In these notes, we will only present two examples of apparent resistivity curves over
two-layered media.
Geophysicists specializing in the analaysis of resistivity soundings have classified the resistivity
response over these structures into a number of *type* curves.
For our purposes, showing the strengths and weaknesses of the resistivity method and developing an
intuitive understanding of how resistivity readings can be interpreted is sufficient, and we do not need to explore
all of the various type curves defined.
Those interested in exploring the resistivity response over more complex media should consider
following up these notes with a study of any of the many introductory geophysical texts now available.

Consider the structure shown above, which consists of two layers (the top one 5 meters thick with a resistivity of 500 ohm-m, the lower one 15 meters thick with a resistivity of 250 ohm-m) overlying a halfspace. A suite of resistivity curves, each generated assuming a different resistivity for the underlying halfspace, is shown below (resistivity next to each curve indicates the resistivity of the halfspace).

At small electrode spacings, all of the curves asymptotically approach the resistivity of the top layer. For this particular model, notice that if the resistivity of the halfspace is larger than the resistivity of the lower layer, the effects of all three media can be discerned in the apparent resistivity curve. As electrode spacing increases, resistivity at first decreases and then increases at larger electrode spacings. Eventually, at very large electrode spacings, the apparent resistivity approaches the resistivity of the halfspace. At the curve's lowest point, however, the apparent resistivity does not approach 250 ohm-m, the resistivity of the middle layer. It is still possible, though, to discern the presence of the three layers and qualitatively estimate their resistivities (i.e., the resistivity of the first layer is 500 ohm-m, the resistivity of the second layer is lower, the resistivity of the halfspace is equal to the value the apparent resistivity curve asmyptotically approaches at large electrode spacings).

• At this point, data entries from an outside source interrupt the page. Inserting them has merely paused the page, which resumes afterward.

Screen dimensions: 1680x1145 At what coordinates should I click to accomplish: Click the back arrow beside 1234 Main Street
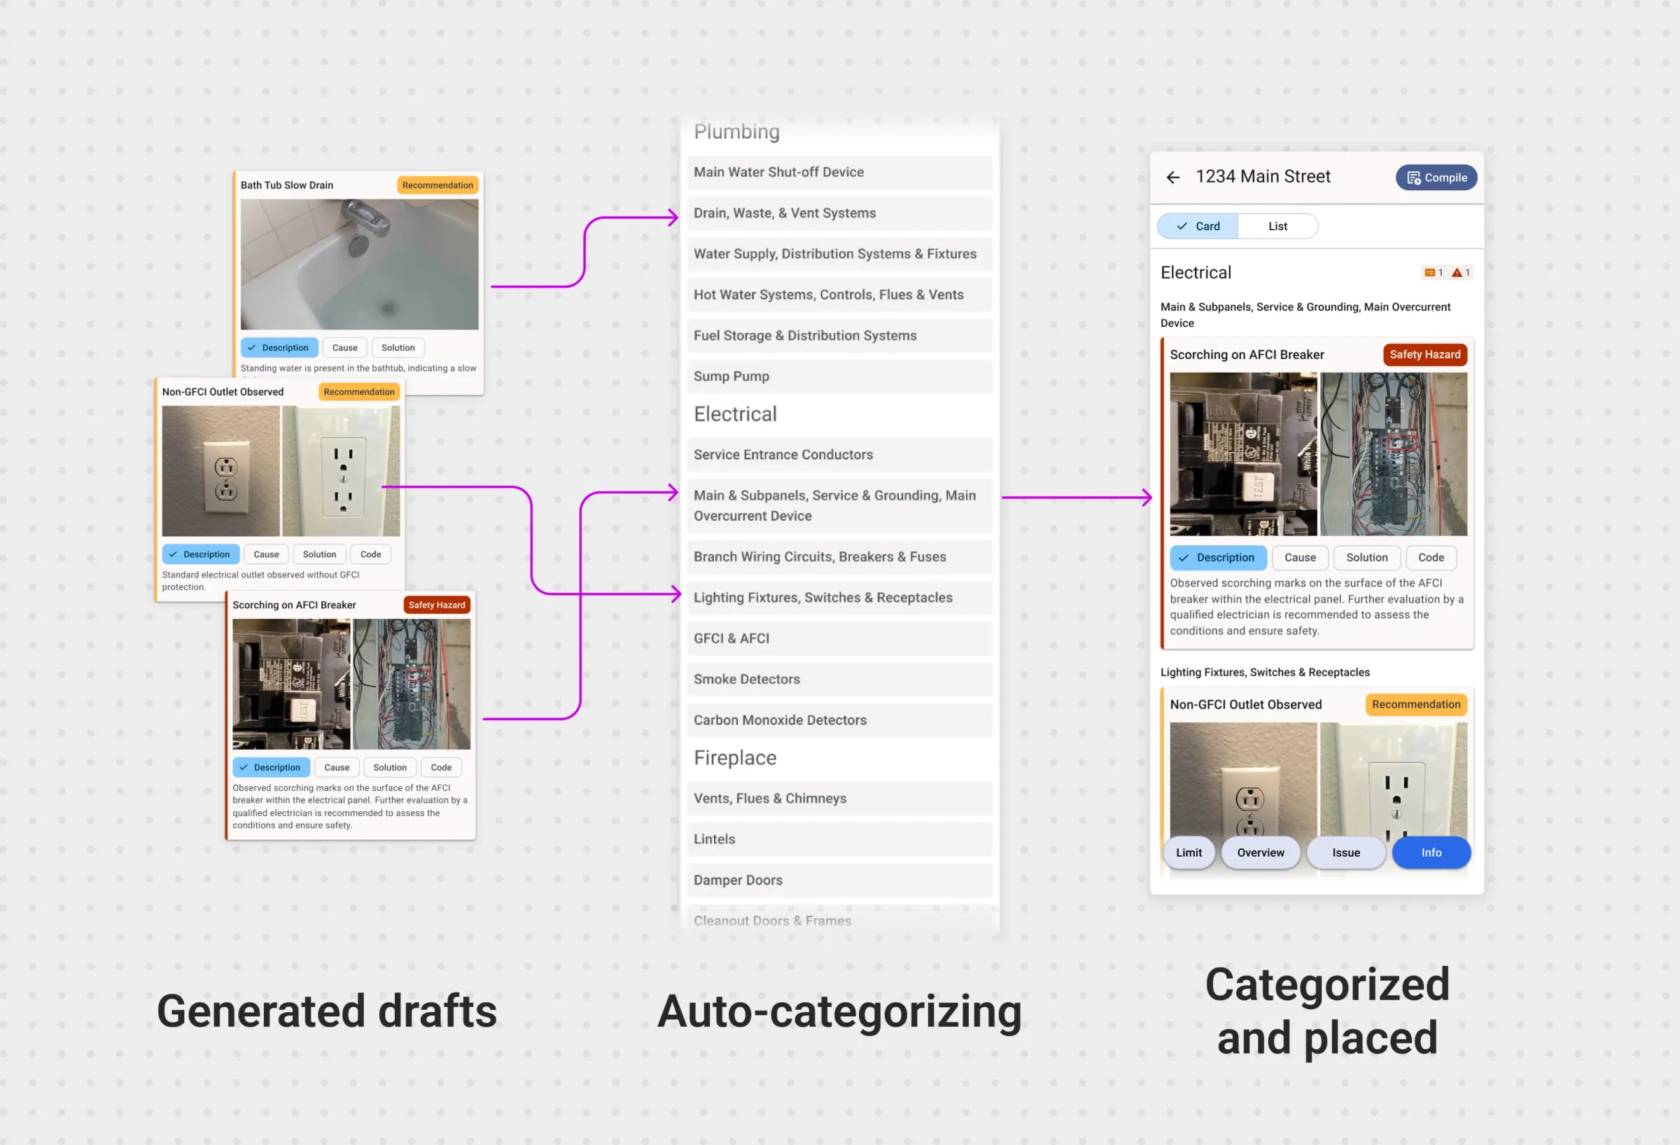(1173, 177)
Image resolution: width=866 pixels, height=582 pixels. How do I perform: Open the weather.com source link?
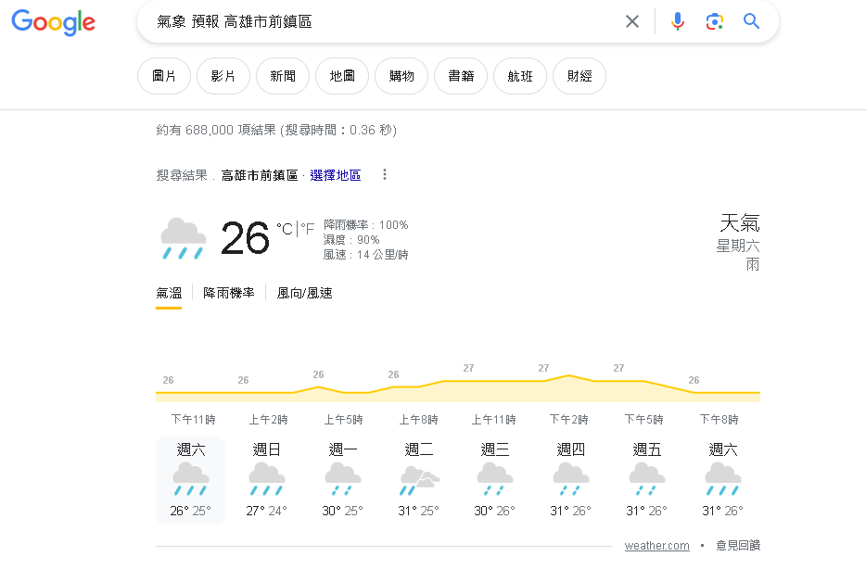[x=656, y=546]

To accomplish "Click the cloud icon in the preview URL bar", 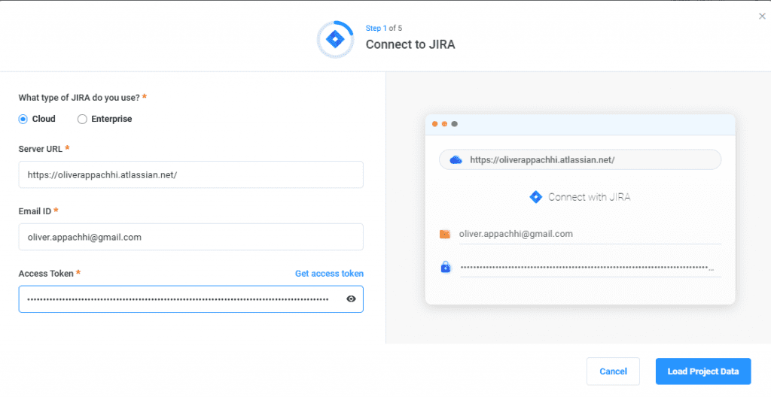I will (456, 160).
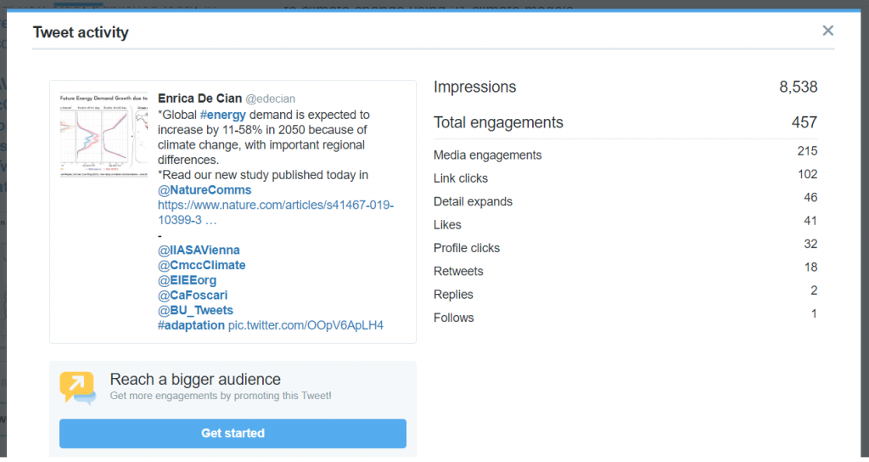The width and height of the screenshot is (869, 462).
Task: Click the promote Tweet arrow icon
Action: tap(77, 387)
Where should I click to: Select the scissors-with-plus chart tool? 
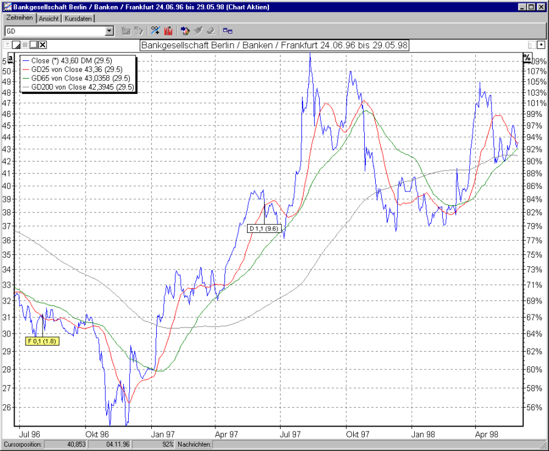(155, 30)
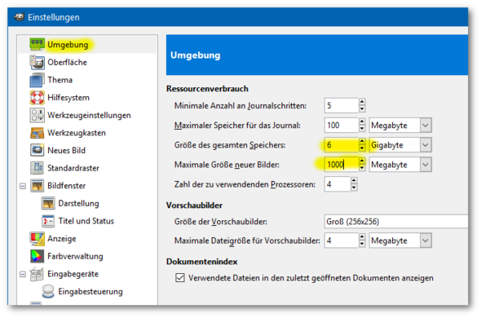Increase Minimale Anzahl an Journalschritten
This screenshot has height=318, width=481.
[x=362, y=102]
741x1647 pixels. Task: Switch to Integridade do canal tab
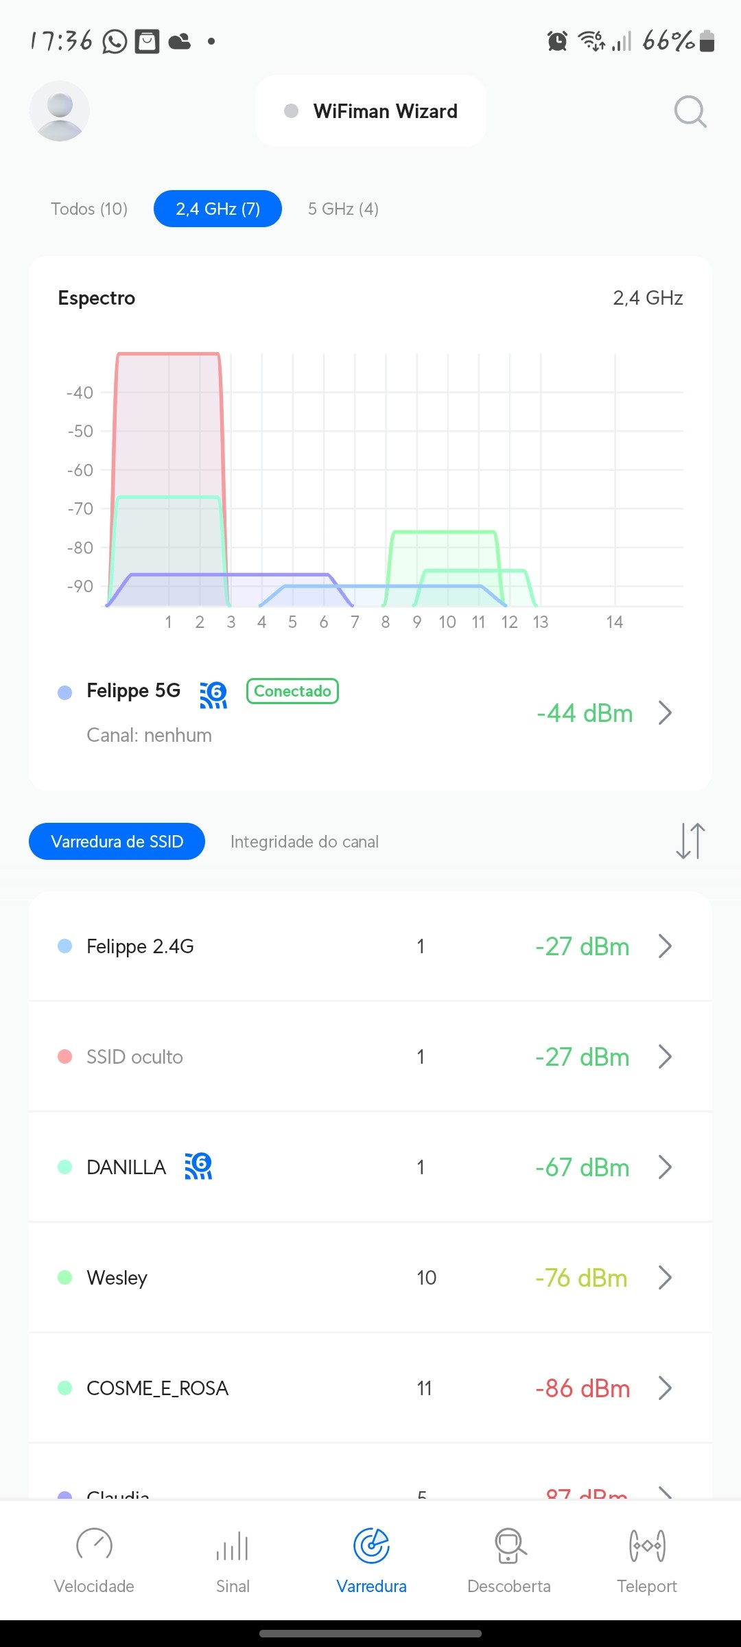tap(304, 841)
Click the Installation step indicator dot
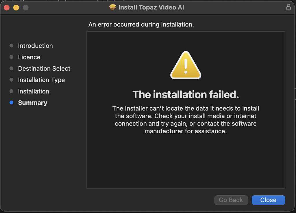Screen dimensions: 296x213 (x=11, y=91)
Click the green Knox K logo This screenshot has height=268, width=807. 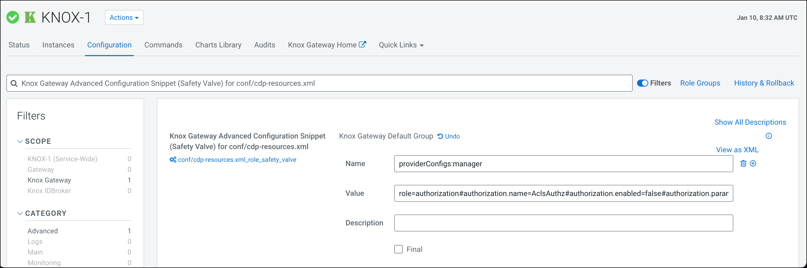(30, 18)
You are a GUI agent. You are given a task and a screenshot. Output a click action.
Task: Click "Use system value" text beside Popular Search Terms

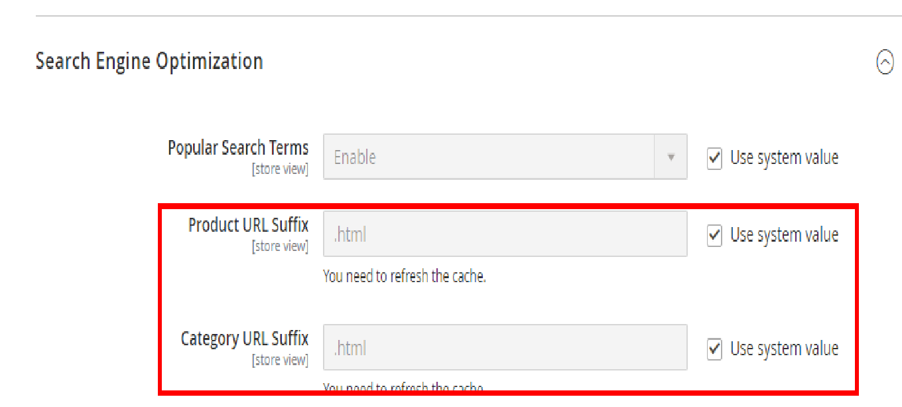pyautogui.click(x=784, y=158)
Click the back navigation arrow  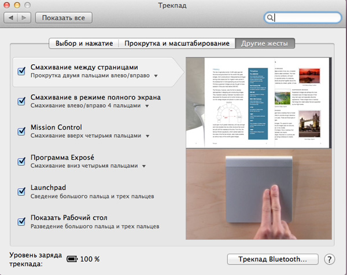(x=11, y=18)
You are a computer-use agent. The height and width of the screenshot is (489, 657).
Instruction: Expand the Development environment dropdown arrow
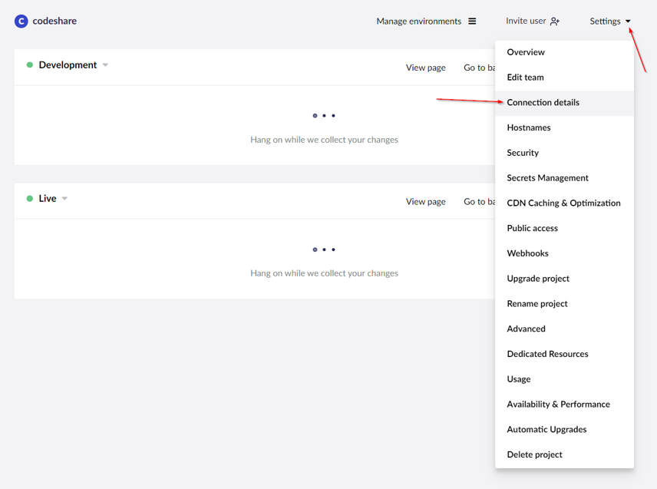105,65
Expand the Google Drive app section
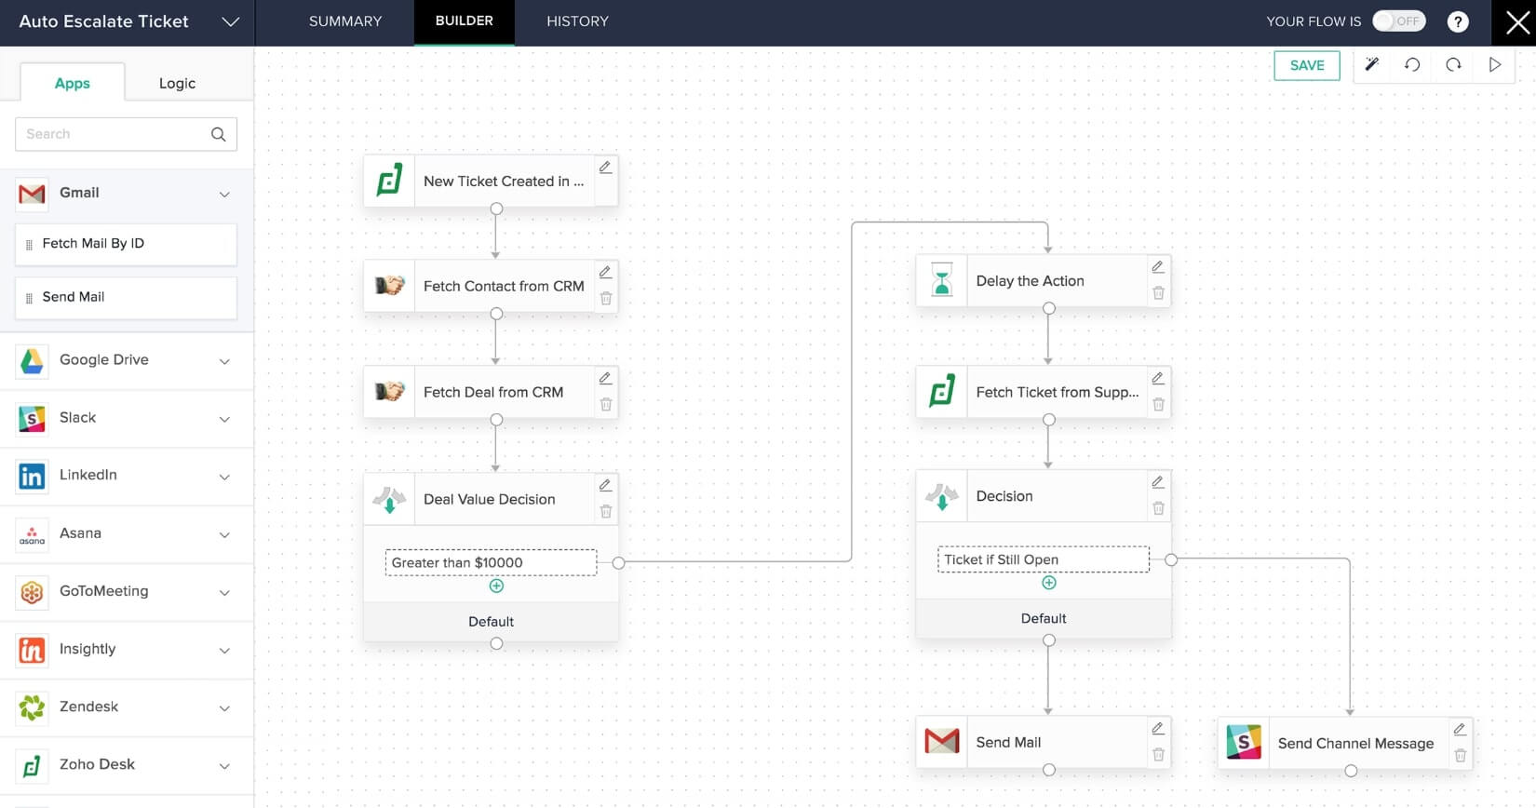The width and height of the screenshot is (1536, 808). point(224,361)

As the resistivity of the halfspace decreases, however, the situation becomes more ambiguous. At small electrode spacings the apparent resistivity curves still approach the resistivity of the top layer. As electrode spacing increases, the apparent resistivity decreases monotonically, eventually approaching the resistivity of the halfspace. For these models, the apparent resistivity curves produced look much like those generated previously for single-layered models. Thus, the apparent resistivity curves generated by these two-layered structures can be virtually indistinguishable from those generated by one-layered structures.